Отсюда понятна ориентировка поэтов с острым слухом к современному звучанию языка - не на слова, которые «сами по себе поэтичны», но в силу частого употребления стерлись, утратили свежесть, естественность, а - на слова, казалось бы, самые «прозаические», «будничные», «некрасивые», и тем по-особому привлекательные для художника, желающего открывать красоту там, где ее раньше не замечали. Из «барских садоводств» поэзия рвалась к реальному миру, и в известном смысле, если продолжить сопоставление Надсона, «сад» и «огород» неожиданно поменялись местами. Последнее слово (разумеется, не буквально, а в широком стилевом значении) сделалось первым, ибо заключало в себе большую достоверность и обладало теперь большей выразительной силой.

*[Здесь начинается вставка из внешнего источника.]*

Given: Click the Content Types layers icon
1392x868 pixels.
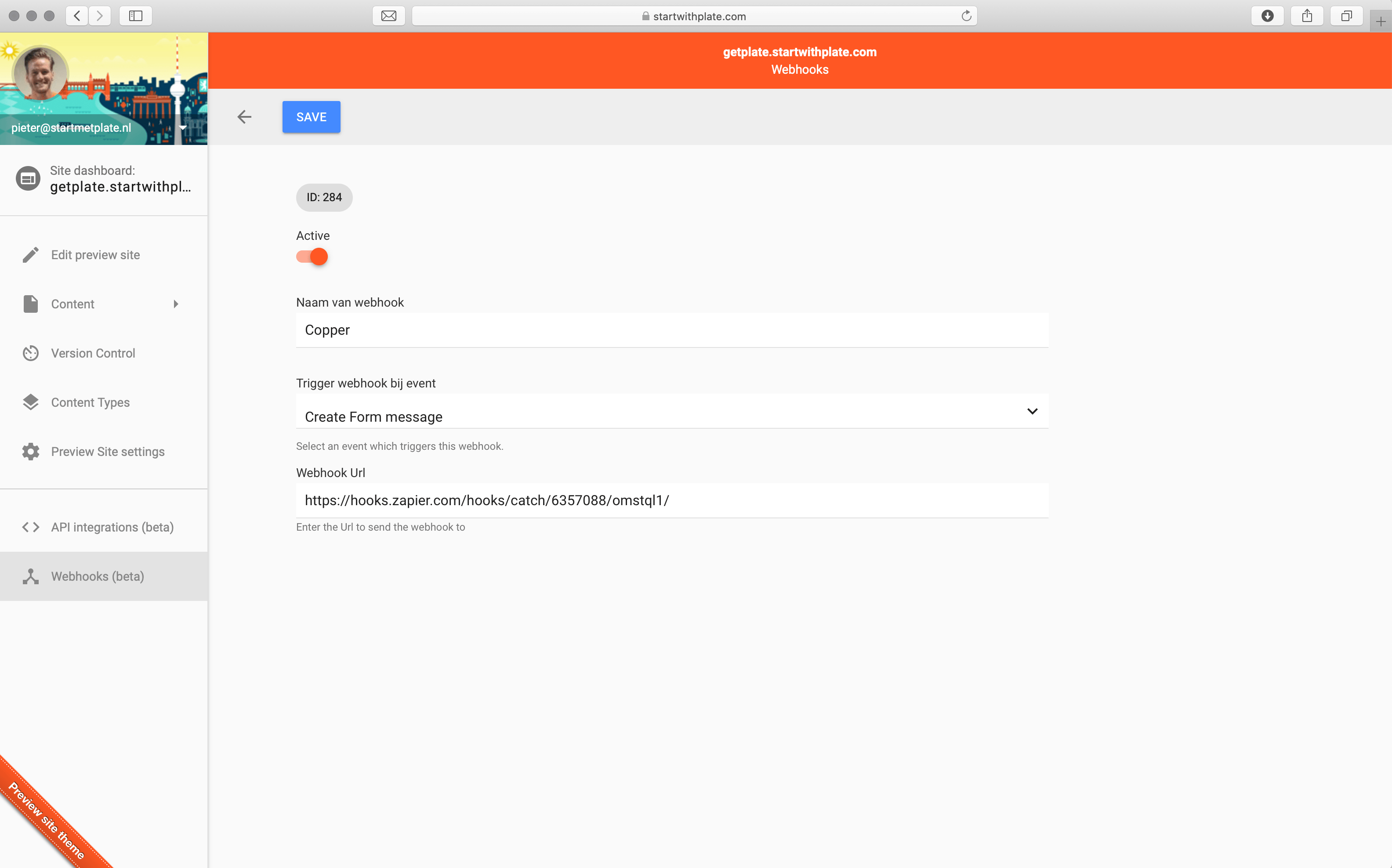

Его нельзя было заподозрить в заведомой «поэтичности» и оно звучало проще, честнее, правдоподобнее, чем изысканный, идеализованный «сад», который нуждался в обновленном художественном истолковании, для того чтобы ему вернулась первоначальная свежесть. В движении поэтического языка эпохи наблюдается бурный процесс обновления привычной лексики за счет слов-плебеев, просторечия, прозаизмов, которые не просто вытесняют и замещают «старый словарь», но порой, вступая с ним в сложное взаимодействие, возрождают и его к жизни, сообщают омертвевшим формам утраченное содержание. С этой точки зрения демократизация языка, сближая поэзию с действительностью, одновременно выполняла очень важную эстетическую роль - повышала художественную силу речи, т. е. делала ее в полном смысле поэтической.
«Количество слов „поэтических“ ничтожно», - писал Маяковский в одной из статей 1918 года и приводил следующий пример узкого, ограниченного понимания «поэтичности»: «...поэт Фет сорок шесть раз упомянул в своих стихах слово „конь“ и ни разу не заметил, что вокруг него бегают и лошади»67.
По всей вероятности, это сопоставление «коня» с «лошадью» (тоже в своем роде «сад» и «огород») возникло у Маяковского не случайно. Совсем недавно, в том же году, им было написано стихотворение «Хорошее отношение к лошадям», в котором поэт „выражал и свое «хорошее отношение» к определенному типу лексики.
«Лошадь, не надо.
Лошадь, слушайте -
чего вы думаете, что вы их плоше?
Деточка,
все мы немножко лошади,
каждый из нас по-своему лошадь» 68.
Уже это настойчивое, многократное повторение одного и того же «будничного» слова (как если бы Маяковский взялся сразу перещеголять всех «коней» Фета) приковывает к нему внимание и сообщает ему по-особому ударный, повышенно содержательный, экспрессивный характер. В том-то и дело, что Маяковский не просто вводит «лошадь» в поэзию, сменив изысканного «коня» на другое, прозаично звучащее слово. Рассказывая здесь о своем «разговоре» с упавшей на улице лошадью, он выдвигает это слово на передний план, всячески его подчеркивает, разнообразно обрабатывает, варьирует, углубляет в нем смысловое и эмоциональное содержание и в результате обнаруживает в нем неожиданную захватывающую поэтичность. Расхожее слово -
- Лошадь упала! -
- Упала лошадь! -
употребляется им и в разном контексте, и с разными, новыми непривычными оттенками. «Лошадь» превращается в собственное имя, и поэт, беседуя с нею на «вы», с почтительной вежливостью и нежным участием («Деточка»), вдруг делает признание, от которого «каждый из нас» ощущает себя «по-своему лошадью» и чувствует, что в нем затронуты интимнейшие струны души. Потому-то, характеризуя язык этой вещи, нельзя ограничиться лишь формальной стороной и свести решаемую здесь (наряду с другими) языковую задачу к простой лексической замене, к прозаизации речи. Перед нами художественное открытие, служащее одновременно и сближению поэзии с «будничной прозой» жизни и превращению этой прозы в высокую, поэтичную лирику.